I'm confused—the author keeps referring to rotations. The very first sentence is "To represent 3D rotations graphics programmers use Quaternions", even. But I don't think you don't need quaternions to represent 3D rotations. You need quaternions to represent translations, because translations aren't linear functions in 3D. (To be a linear function, v * 0 = 0, but that isn't true for translations). My understanding was that the extra dimension was to be able to represent translations. Am I mistaken?
Yes, you are mistaken. You need 3 dimensions to represent a 3D rotation (2 for picking an axis, plus one for picking an angle). To represent translations and rotations together, you need 6 dimensions.
This also shows that the talk of needing to visualize 4d to understand quaternions is disingenuous. The formula for using a quaternion to rotate a vector is qvq^-1, from which it is immediate that changing the length of a quaternion does not change the rotation it represents. So you can just deal with unit-length quaternions, which form a 3D space.
Hmm, I seem to be mixing up using 4d linear operations (ie, a 4x4 matrix) to represent translation, rotation, scaling, etc, with their combinations, with representing a rotation itself.
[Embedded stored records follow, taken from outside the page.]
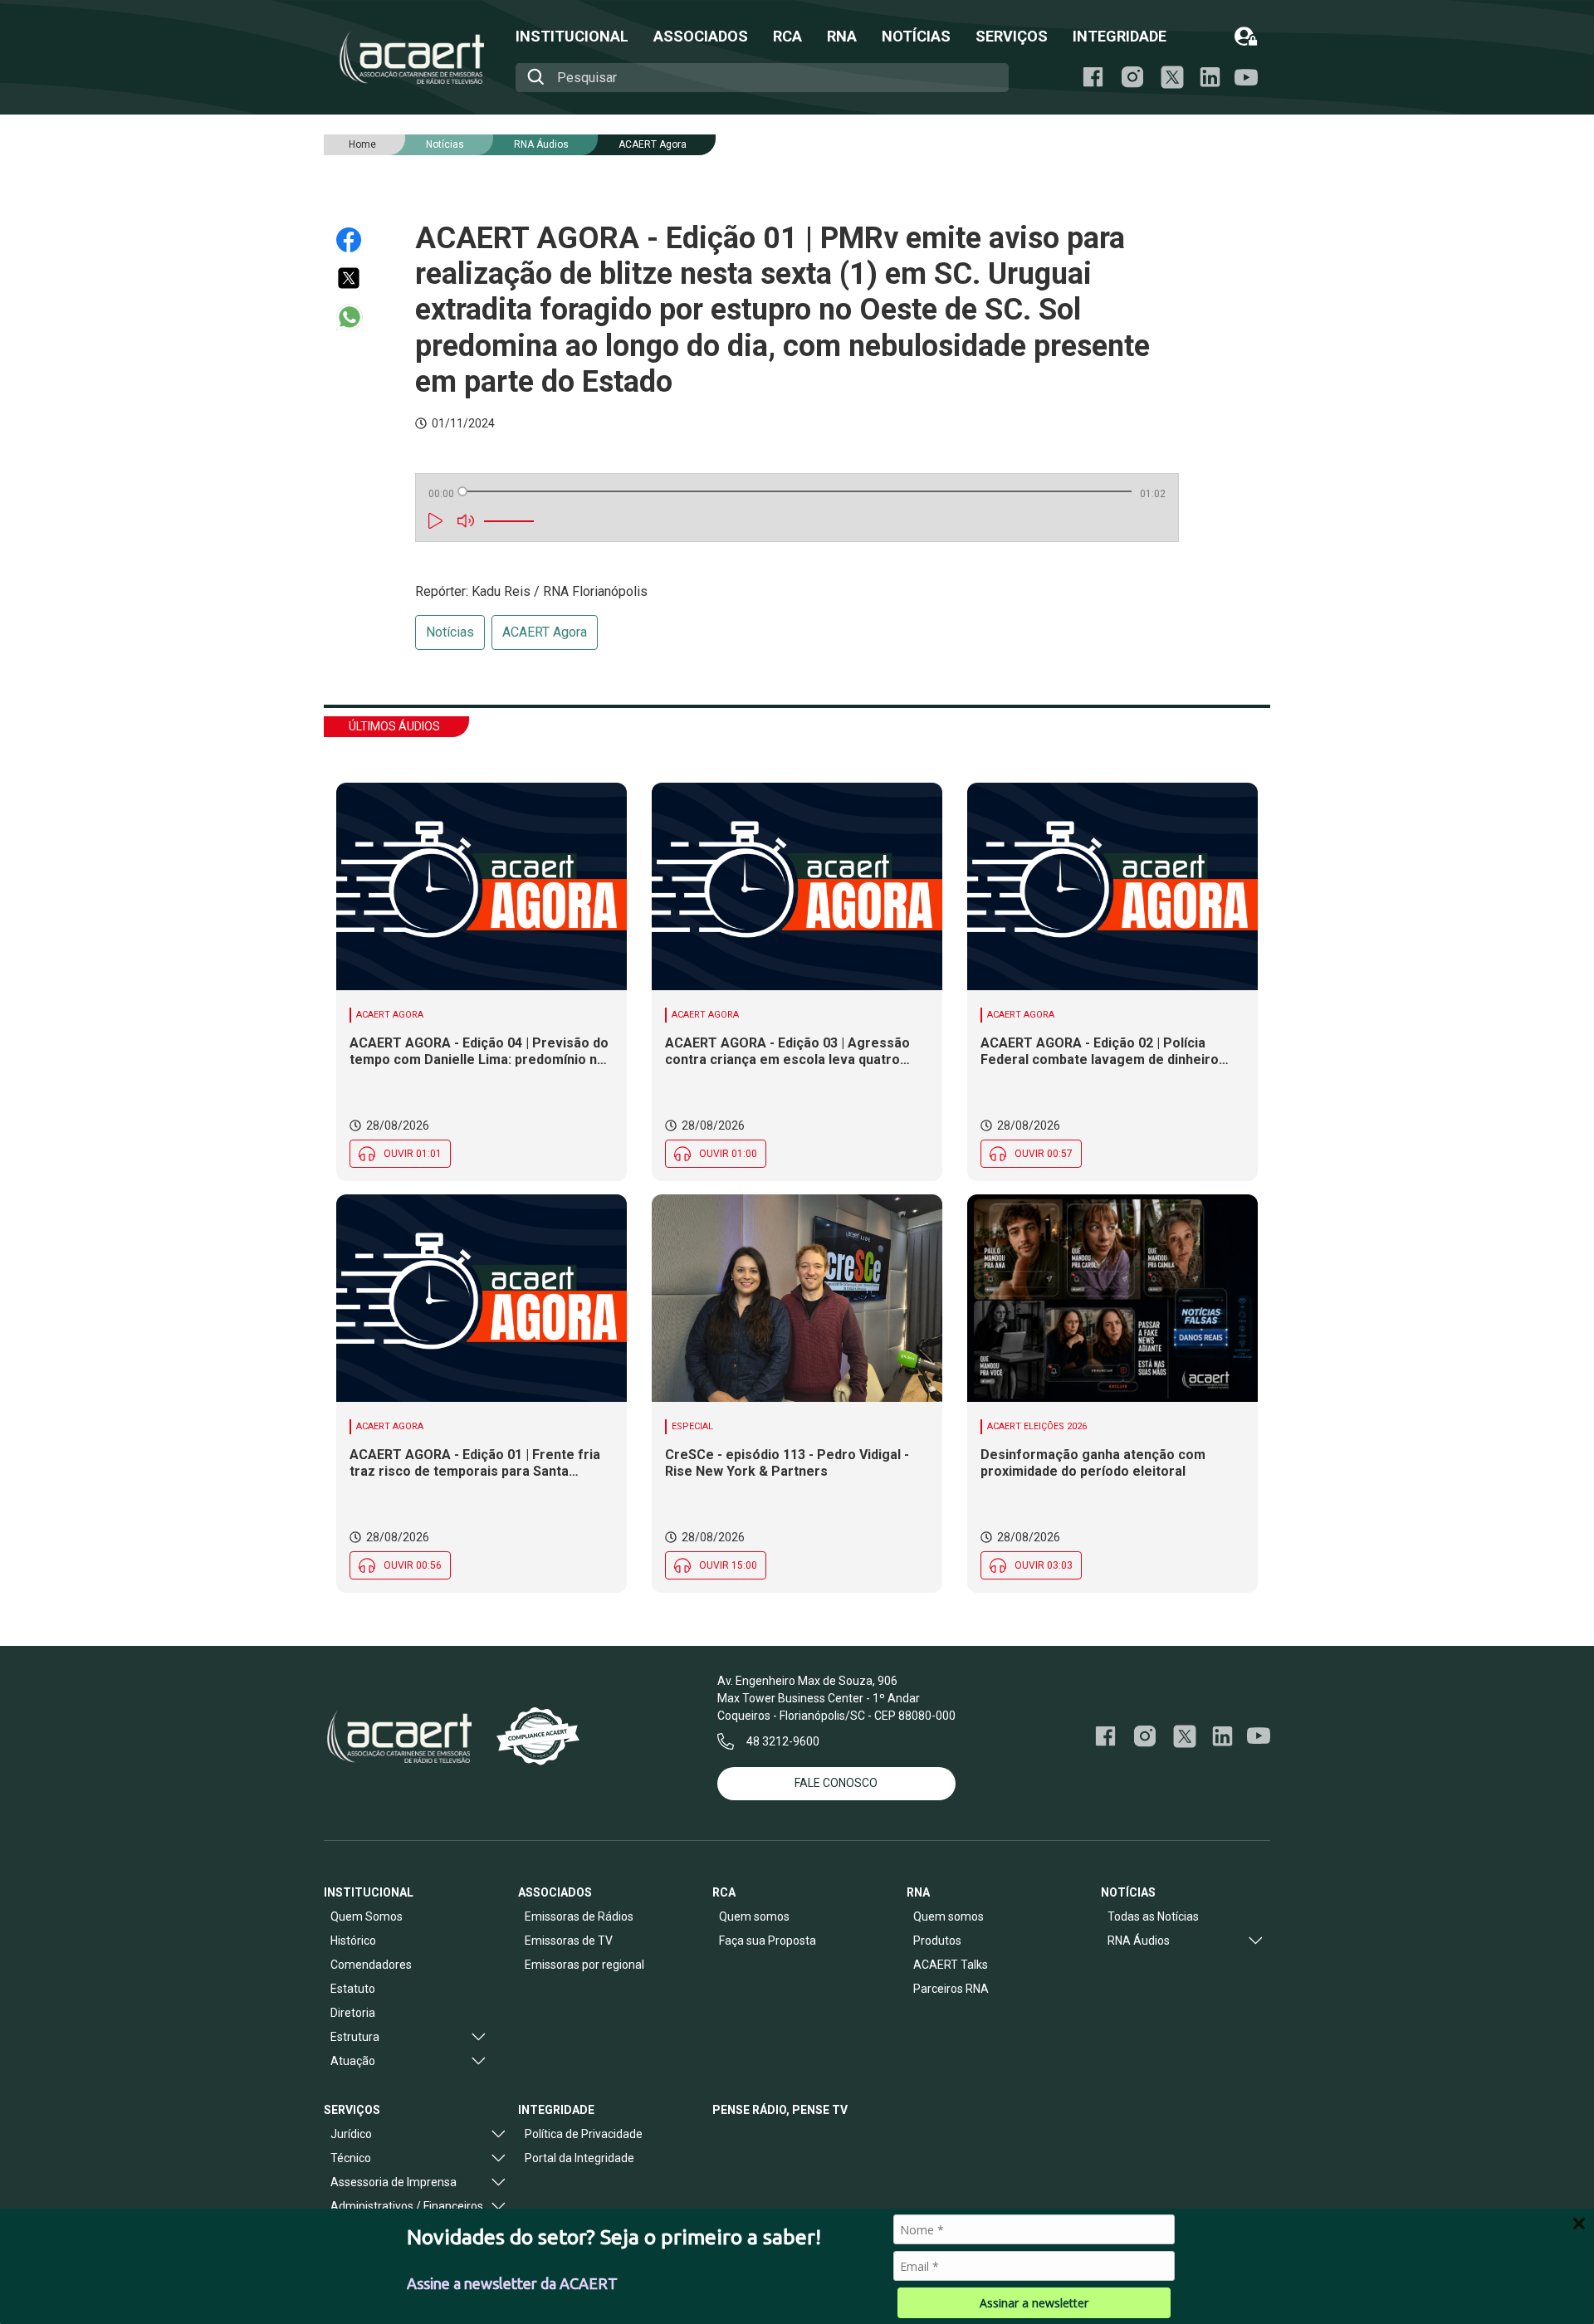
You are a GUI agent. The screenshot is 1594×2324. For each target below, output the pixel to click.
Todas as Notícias (1153, 1916)
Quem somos (754, 1916)
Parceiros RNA (951, 1988)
Thanks for your help—I'll dig more into this.
You don't need to restrict yourself to mathematically-nice algebras of operations or whatever if you're doing 3d graphics though. If you want to represent a translation of x by vector v in 3D, just do x+v.
Computable functions have that same property, and that's the space that programs work in. It doesn't matter if the composition elements are linear, only that they can be computed on your hardware within some time budget.
I wonder if you're getting confused with what is called "a dual quaternion" which has 8 basis elements, and can represent both a translation and a rotation.
Doing some reading, I seem to be mixing this up with https://gamedev.stackexchange.com/questions/72044/why-do-we-.... The later bit I understand, but I think it shows I don't really get what this article is all about. I'll have to read it further. Thank you :-)